_TASK REQUIREMENTS_. Reproduce the entries so that every line matches the original exactly.
EXERCISE DATA Start Marker
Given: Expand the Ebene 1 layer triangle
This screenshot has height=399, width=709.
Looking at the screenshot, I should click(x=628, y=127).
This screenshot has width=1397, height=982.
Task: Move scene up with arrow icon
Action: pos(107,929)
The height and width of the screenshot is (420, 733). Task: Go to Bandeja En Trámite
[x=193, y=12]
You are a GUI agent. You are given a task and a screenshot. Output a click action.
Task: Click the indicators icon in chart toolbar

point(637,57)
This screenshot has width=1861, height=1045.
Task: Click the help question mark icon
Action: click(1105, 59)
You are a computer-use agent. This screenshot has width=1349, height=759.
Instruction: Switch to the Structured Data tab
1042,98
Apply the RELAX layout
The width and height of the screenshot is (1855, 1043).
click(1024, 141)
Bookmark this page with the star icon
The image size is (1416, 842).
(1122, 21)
EXERCISE DATA End Marker
_OUTPUT FOR THIS TASK_.
Given: Expand the Ebene 1 layer triangle
This screenshot has height=399, width=709.
Looking at the screenshot, I should click(x=628, y=127).
This screenshot has width=1397, height=982.
Task: Move scene up with arrow icon
Action: pos(107,929)
The height and width of the screenshot is (420, 733). Task: Go to Bandeja En Trámite
[x=193, y=12]
You are a GUI agent. You are given a task and a screenshot. Output a click action.
Task: Click the indicators icon in chart toolbar

point(637,57)
This screenshot has width=1861, height=1045.
Task: Click the help question mark icon
Action: click(1105, 59)
You are a computer-use agent. This screenshot has width=1349, height=759.
Instruction: Switch to the Structured Data tab
1042,98
Apply the RELAX layout
The width and height of the screenshot is (1855, 1043).
click(1024, 141)
Bookmark this page with the star icon
The image size is (1416, 842).
(1122, 21)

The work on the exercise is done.